Mental health is something that is very important to us both. We’ve both suffered through difficult times in our lives, and seen those times out. Many people aren’t so lucky. Many people don’t have a network of supportive friends, family and colleagues with the patience, empathy and understanding to help. Many people view mental ill health as something to be ashamed of, or to be scared of, or simply as a weakness. It affects so many people, and really it's none of those things; it’s an illness and it’s treatable. And therein lies the rub: sufferers often lack support and understanding, or fear opening up about being unwell.
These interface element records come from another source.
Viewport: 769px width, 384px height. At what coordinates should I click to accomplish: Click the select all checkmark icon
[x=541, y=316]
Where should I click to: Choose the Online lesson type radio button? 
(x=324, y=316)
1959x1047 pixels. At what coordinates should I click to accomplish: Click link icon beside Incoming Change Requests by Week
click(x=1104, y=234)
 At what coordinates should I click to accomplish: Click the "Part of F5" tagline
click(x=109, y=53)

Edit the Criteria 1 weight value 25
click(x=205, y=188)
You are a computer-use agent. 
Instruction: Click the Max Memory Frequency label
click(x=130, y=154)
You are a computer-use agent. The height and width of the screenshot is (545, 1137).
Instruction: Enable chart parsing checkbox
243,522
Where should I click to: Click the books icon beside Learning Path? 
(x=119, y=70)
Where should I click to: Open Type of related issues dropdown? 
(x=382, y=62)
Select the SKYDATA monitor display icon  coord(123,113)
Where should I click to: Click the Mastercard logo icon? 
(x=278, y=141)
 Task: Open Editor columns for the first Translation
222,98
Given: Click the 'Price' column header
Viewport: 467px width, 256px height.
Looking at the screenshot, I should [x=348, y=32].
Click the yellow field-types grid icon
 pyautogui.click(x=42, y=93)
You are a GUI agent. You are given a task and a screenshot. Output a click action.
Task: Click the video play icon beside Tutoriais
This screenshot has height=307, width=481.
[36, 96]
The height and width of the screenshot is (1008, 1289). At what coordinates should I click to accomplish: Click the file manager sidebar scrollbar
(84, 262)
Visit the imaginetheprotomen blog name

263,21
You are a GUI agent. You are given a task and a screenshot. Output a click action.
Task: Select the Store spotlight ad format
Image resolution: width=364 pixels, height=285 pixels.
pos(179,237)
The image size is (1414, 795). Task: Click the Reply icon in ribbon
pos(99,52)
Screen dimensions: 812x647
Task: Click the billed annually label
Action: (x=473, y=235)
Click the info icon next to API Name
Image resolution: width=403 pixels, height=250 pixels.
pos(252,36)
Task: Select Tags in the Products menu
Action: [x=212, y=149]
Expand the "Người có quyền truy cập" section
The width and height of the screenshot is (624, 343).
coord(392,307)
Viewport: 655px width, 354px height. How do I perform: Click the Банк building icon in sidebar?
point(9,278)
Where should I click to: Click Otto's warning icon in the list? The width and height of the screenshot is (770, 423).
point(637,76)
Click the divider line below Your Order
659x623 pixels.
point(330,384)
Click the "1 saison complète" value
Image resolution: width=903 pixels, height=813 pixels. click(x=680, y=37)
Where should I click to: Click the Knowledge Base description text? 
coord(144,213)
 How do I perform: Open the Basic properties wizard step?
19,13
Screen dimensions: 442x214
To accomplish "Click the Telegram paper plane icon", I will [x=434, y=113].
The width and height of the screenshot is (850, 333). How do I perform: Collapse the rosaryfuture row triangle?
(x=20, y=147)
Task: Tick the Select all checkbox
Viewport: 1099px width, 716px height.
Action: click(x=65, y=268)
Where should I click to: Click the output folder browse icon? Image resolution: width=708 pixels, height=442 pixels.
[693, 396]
In our view that is among the most damaging aspects; it causes sufferers to internalise their illness, doubt and blame themselves, it destroys their wellbeing, they withdraw and repeat: a process that can be crippling iterative. We don’t have the answer but what we do know is that, from our experience, openness and support helps a great deal.
So, when we speak about ‘raising awareness of mental ill health’ we address it to two audiences. Firstly, to those lucky enough not to experience it, it’s just like any other illness: a simple misfortune, so don’t assign blame to the sufferer, they aren’t weak or at fault. What’s more, you probably know someone who isn’t well. The signs aren’t always obvious: a friend might be ignoring your texts, or drinking too much, or glossing over something that ought to be difficult for them: stoicism and smiling is the classic mask of the depressed mind. So be observant, be thoughtful, ask uncomfortable questions and be willing to offer support (for which you might not always receive immediate thanks). If they open up to you, be grateful: you’re trusted and special, albeit you may feel you’ve received a difficult privilege. And to the sufferers, the message is the same: don’t be embarrassed or ashamed; it’s ok not to be well. Find someone you can talk to, trust that there are people who want to and are able to help. Even if you just speak to your doctor at first, take that daunting step. It’s the first on the path to wellness, and there will be people to help you along the way. Think of them as sherpas, if you want, and unburden yourself just a little.
So our thanks go out our friends, family and colleagues who guided us to better times, and our thoughts to those who need the support of those around them.